Your task: Restate all entries exactly. Skip the images.

Dataset entries:
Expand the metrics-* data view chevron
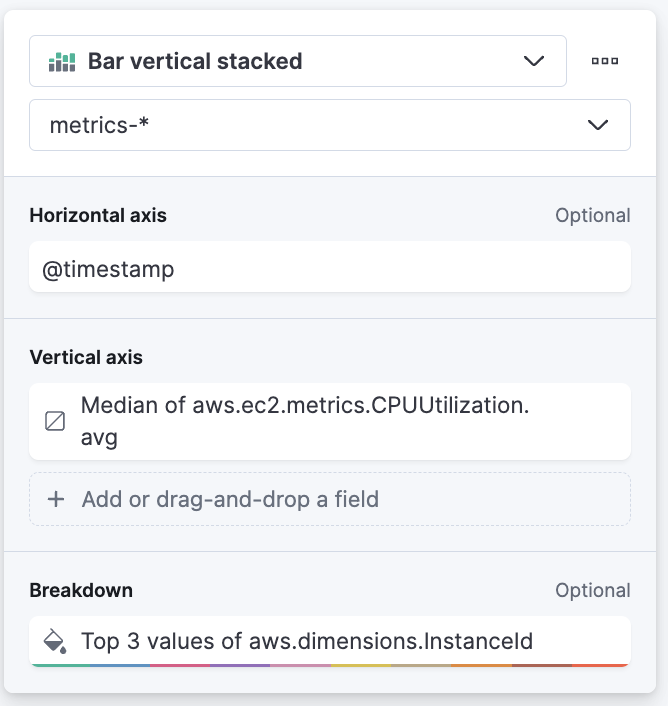 (x=597, y=125)
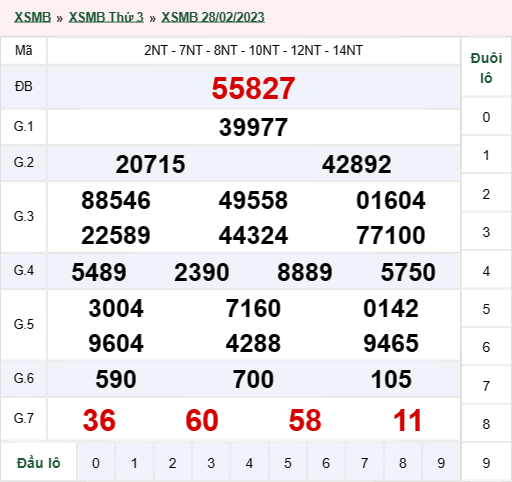This screenshot has height=482, width=512.
Task: Select digit 5 in Đầu lô row
Action: click(288, 463)
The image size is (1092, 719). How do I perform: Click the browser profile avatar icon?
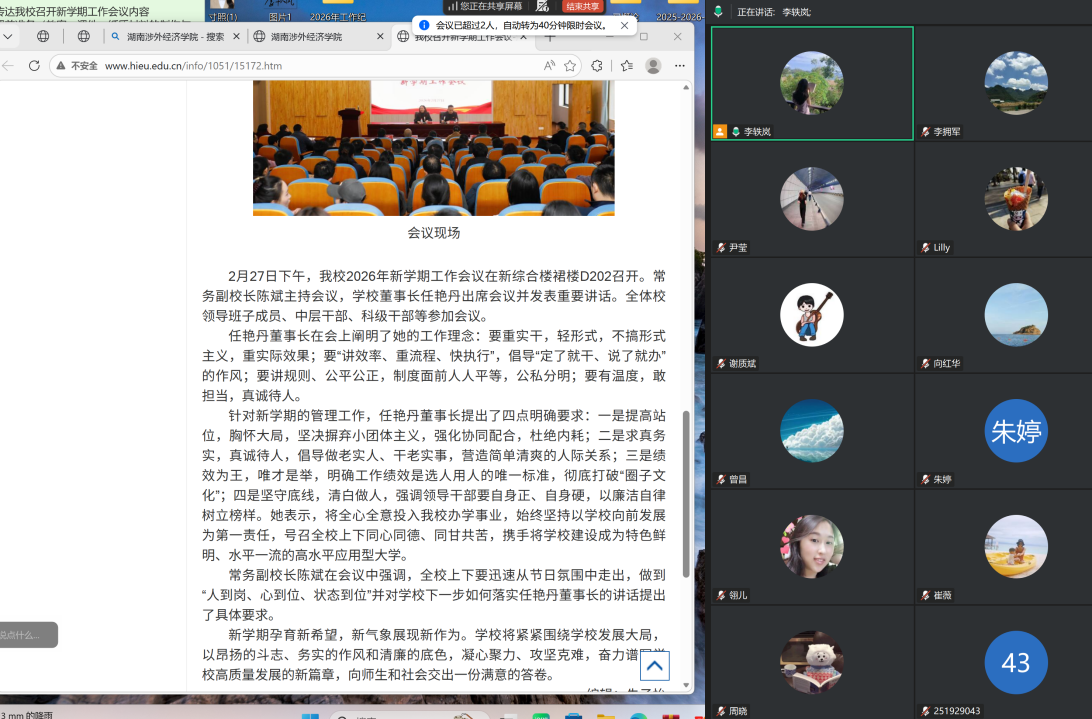[653, 66]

Response to this task:
Expand the metrics-* data view chevron
 (x=597, y=125)
This screenshot has height=482, width=512.
Task: Select digit 5 in Đầu lô row
Action: click(288, 463)
The image size is (1092, 719). How do I perform: Click the browser profile avatar icon?
[653, 66]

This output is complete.